**Try it:** Give the number of lines in the data that contain "Kennedy", and nothing more.

Stored records:
........

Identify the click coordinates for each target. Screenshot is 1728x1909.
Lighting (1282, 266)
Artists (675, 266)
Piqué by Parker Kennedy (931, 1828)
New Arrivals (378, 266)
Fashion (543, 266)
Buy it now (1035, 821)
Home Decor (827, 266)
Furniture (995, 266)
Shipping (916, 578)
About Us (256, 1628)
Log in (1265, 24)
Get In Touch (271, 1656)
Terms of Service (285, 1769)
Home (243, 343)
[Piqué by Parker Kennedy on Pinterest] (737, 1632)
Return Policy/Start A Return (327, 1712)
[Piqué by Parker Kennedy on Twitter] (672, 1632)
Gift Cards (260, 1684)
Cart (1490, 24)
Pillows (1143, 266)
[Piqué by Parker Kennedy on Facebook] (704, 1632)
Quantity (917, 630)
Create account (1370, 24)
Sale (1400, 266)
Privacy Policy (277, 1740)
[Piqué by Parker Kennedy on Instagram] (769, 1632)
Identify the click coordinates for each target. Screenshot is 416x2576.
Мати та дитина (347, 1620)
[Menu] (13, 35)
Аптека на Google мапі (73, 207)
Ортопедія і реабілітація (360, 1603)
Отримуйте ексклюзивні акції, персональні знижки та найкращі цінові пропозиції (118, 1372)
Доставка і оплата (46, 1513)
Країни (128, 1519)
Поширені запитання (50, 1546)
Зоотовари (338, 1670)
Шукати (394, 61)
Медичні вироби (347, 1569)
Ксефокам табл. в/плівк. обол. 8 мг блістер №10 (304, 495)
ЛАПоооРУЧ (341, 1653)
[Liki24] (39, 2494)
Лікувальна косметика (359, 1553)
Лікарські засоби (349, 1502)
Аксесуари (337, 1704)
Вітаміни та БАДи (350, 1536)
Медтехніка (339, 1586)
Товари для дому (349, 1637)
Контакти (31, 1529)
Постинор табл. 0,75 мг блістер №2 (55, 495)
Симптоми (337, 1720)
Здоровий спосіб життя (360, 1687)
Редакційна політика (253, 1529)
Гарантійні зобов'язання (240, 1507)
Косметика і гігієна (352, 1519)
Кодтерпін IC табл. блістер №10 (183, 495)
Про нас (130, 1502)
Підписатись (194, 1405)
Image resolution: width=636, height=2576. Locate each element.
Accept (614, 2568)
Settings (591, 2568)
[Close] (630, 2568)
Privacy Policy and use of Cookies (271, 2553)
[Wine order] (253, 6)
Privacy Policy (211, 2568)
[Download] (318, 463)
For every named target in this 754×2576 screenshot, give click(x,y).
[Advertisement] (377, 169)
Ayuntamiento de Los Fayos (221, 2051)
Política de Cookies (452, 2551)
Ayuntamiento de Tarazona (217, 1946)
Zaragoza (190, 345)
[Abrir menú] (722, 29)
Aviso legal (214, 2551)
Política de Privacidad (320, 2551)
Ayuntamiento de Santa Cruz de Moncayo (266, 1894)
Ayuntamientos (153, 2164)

........

**Exercise answer:** 5